I don’t know what they did with Franco. He told me later that they tied him to a chair and slapped him around to try to get him to confess to having a dog that would kill on command, but they couldn’t break him. After that, he told me, his ma picked him up, and on their way out of the station a “special forces homicide cop” took them aside and told them it was Finch who murdered his father. Franco’s a liar, though, and he’s crazy. I mean, a lot of bad stuff kept happening to him, and it happened in stupider ways than it should have—like I still don’t get how his ma thought he’d bond with the sleaze if the sleaze delivered him the news about his dad. About his dad being dead. I don’t get how anyone’s ma could think something like that, but especially not Franco’s. Maybe she was crazy, too. Or just temporarily. Maybe she went nuts cause she still loved Franco’s dad. Or maybe it was one of those things where you want something to be one way so bad that even though it’s the exact opposite way you’re still hopeful. And maybe I’d be the same way as Franco if all the same stuff that kept happening to him kept happening to me. But tied him to a chair and slapped him around, though? Come on. And his dad wasn’t murdered. He drove into a tree and it might have been on purpose. It was right in the newspaper that afternoon.
I didn’t hang out with the woman cop for long. Half an hour tops. My parents got there fast. They entered the station with the ward alderman, Mikey Podesta—I only knew who he was cause the lady cop told me when the three of them walked past our squeaky hallway—but they left with just me a few minutes after that.
At first they hugged me and checked me over to make sure I wasn’t messed up or anything, but by the time we got in the car, they were getting pissed. At least he was. My dad, I mean.

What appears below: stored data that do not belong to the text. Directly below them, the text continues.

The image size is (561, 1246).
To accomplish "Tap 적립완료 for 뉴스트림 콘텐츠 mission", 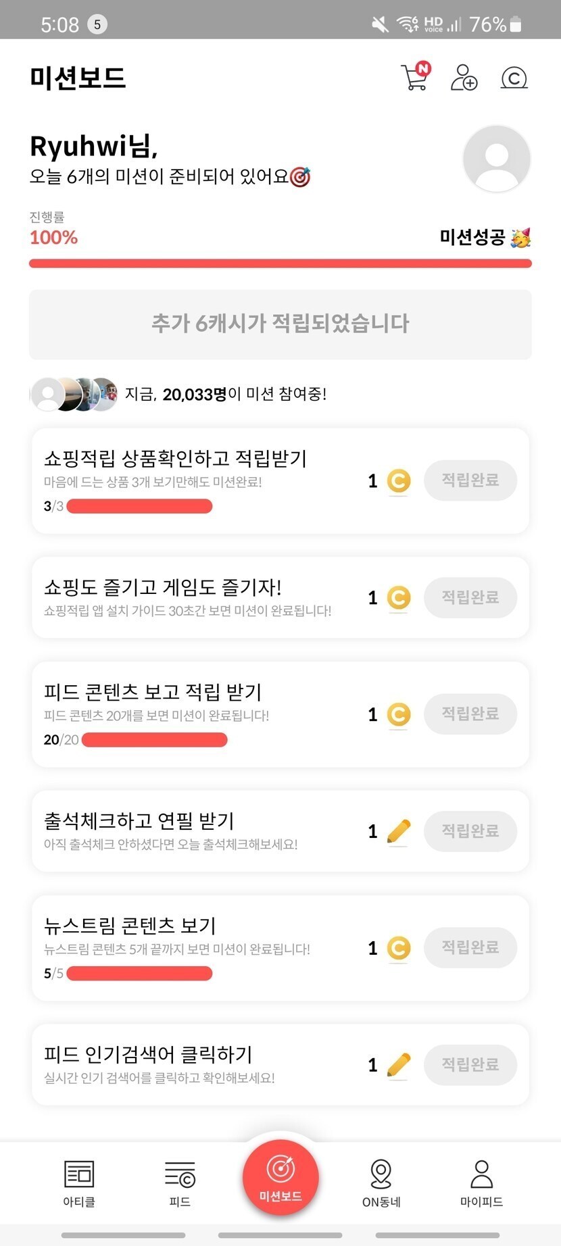I will 470,948.
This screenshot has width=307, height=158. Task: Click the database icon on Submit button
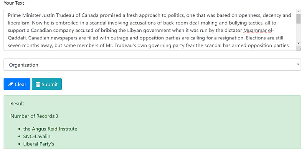pos(38,85)
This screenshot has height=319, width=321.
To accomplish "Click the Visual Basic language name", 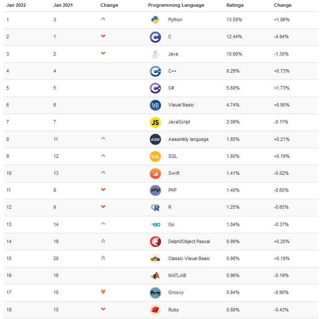I will [x=181, y=105].
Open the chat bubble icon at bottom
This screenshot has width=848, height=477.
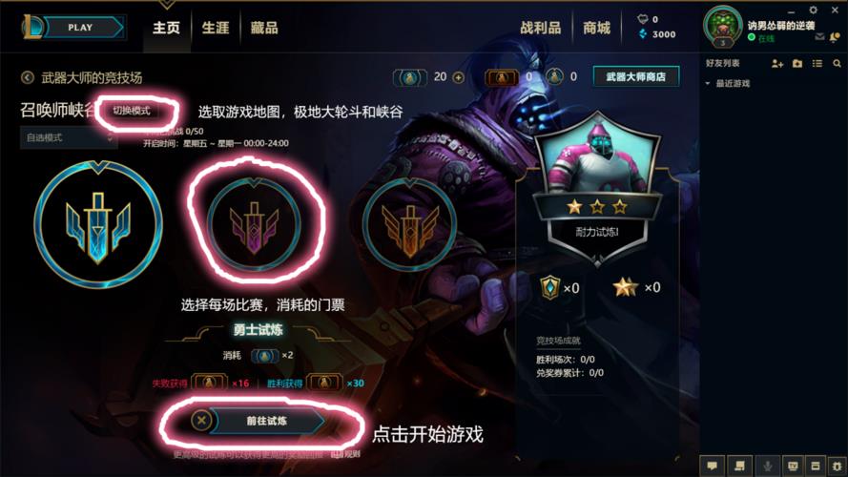tap(713, 466)
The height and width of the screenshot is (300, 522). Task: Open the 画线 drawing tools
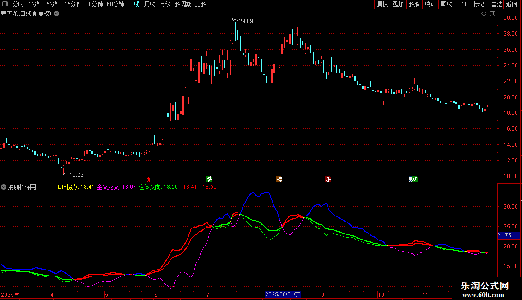[446, 5]
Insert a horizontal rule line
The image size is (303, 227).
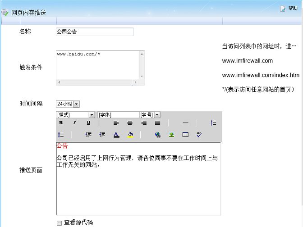click(185, 123)
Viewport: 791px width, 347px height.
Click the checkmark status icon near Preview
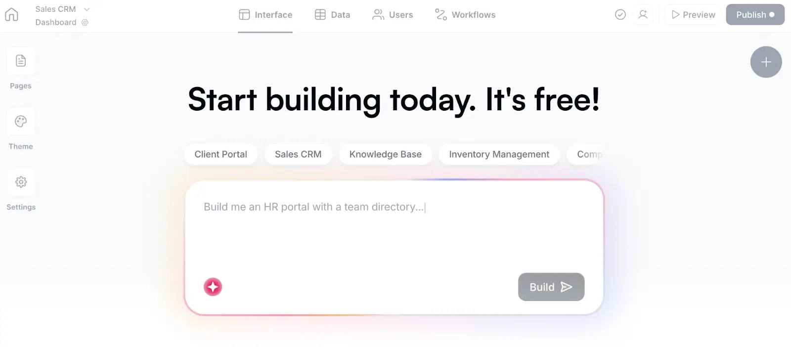click(620, 14)
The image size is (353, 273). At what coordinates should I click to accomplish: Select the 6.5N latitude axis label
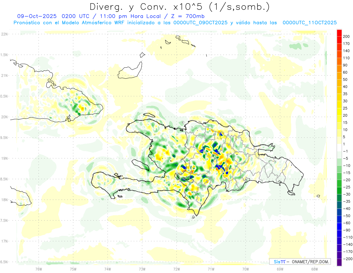click(4, 262)
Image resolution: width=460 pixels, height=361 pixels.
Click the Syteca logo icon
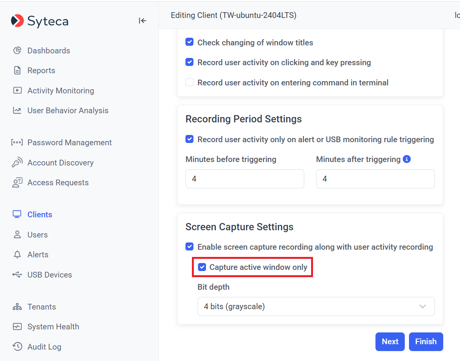click(17, 21)
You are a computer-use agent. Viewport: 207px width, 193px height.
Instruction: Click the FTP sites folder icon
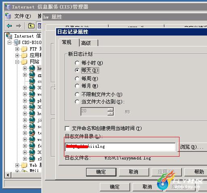24,49
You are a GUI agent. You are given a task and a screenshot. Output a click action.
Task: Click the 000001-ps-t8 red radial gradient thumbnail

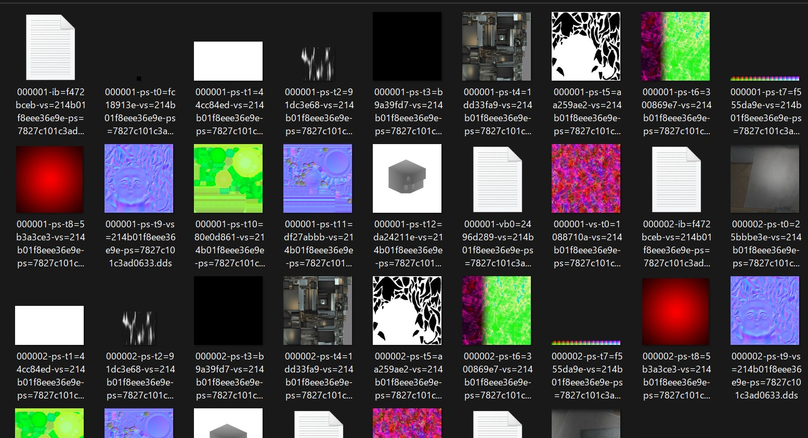point(49,179)
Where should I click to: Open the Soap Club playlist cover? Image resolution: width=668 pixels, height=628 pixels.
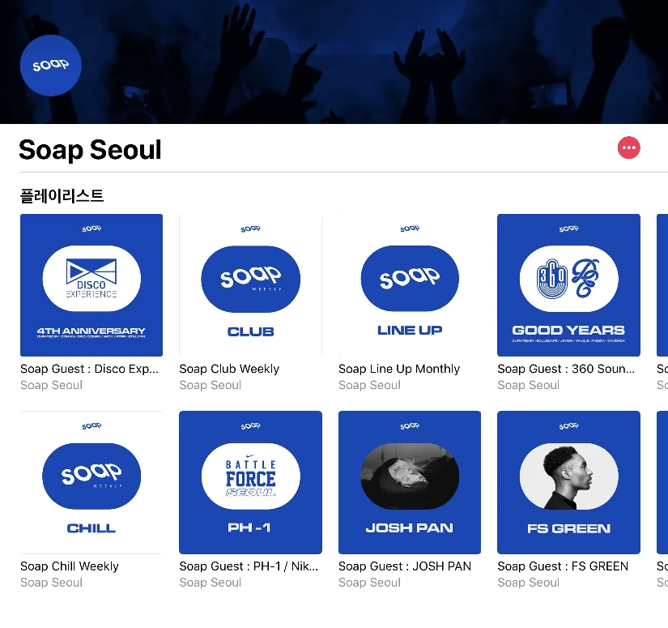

“Why did you set that dog on the detective?” he said.
“I didn’t know he was a cop,” I said. “I was trying to help my friend. Some guy was attacking my friend, I thought.”
“Your friend who threw a TV at his stepdad,” my dad said.
“He’s just the ma’s boyfriend, I think—”
“Clifford!” my ma said.
“What?” I said.
“You were high on that Dirt Shooter is why you did what you did.”
“I was what on a shooter? I was what?” I said.
“You were high. They saw it right next to you.”
“I don’t know what you’re saying to me,” I said. “I don’t do drugs. I fell asleep on the couch and when I woke up, there was all this ruckus, and my friend needed help—that’s what it looked like—so I went and got the dog to help out my friend.”
“You were asleep?” my dad said. “On the couch next to Franco at eleven in the morning?”
“Yeah,” I said. “We were watching Three Stooges. I hate those guys. You do too. They’re annoying.”
“That’s true,” my dad said.
“I don’t know why Franco likes that show. It put me to sleep.”
“You weren’t on Dirt Shooter?”
“What is Dirt Shooter, Ma?” I said. “I don’t know what that is.”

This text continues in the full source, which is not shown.